What you will do
If a line below falls between the line with "Where should I" and the line with "Instruction: Select the", or is one of those two, output it exactly; output nothing else and no pictures.

Entries shown
┌──

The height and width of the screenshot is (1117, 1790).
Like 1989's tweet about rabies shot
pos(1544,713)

└──
┌──

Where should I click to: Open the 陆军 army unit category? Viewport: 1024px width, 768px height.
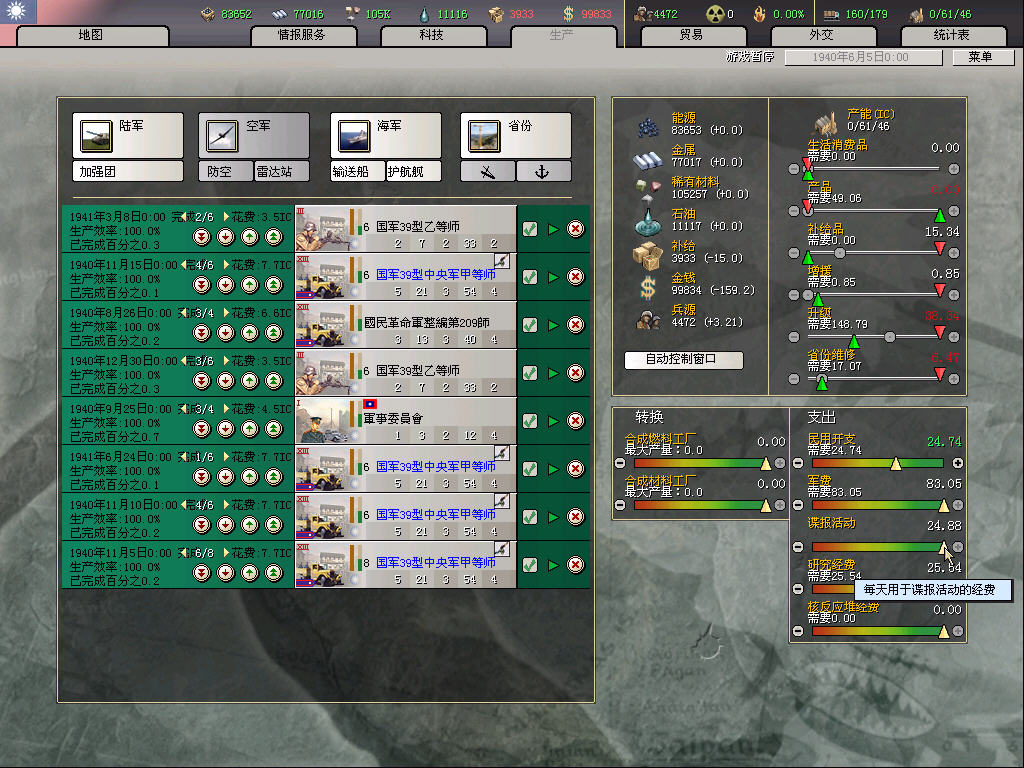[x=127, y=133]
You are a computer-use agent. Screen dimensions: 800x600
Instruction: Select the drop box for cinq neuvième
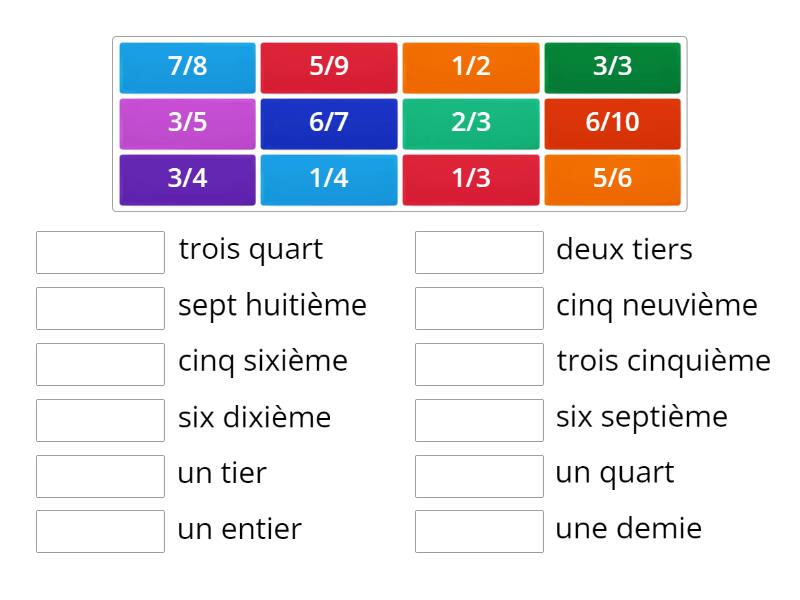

└──

Solution
Where should I click to: Open the 陆军 army unit category? Viewport: 1024px width, 768px height.
[x=127, y=133]
You are a computer-use agent. Screen dimensions: 800x600
Instruction: Select the drop box for cinq neuvième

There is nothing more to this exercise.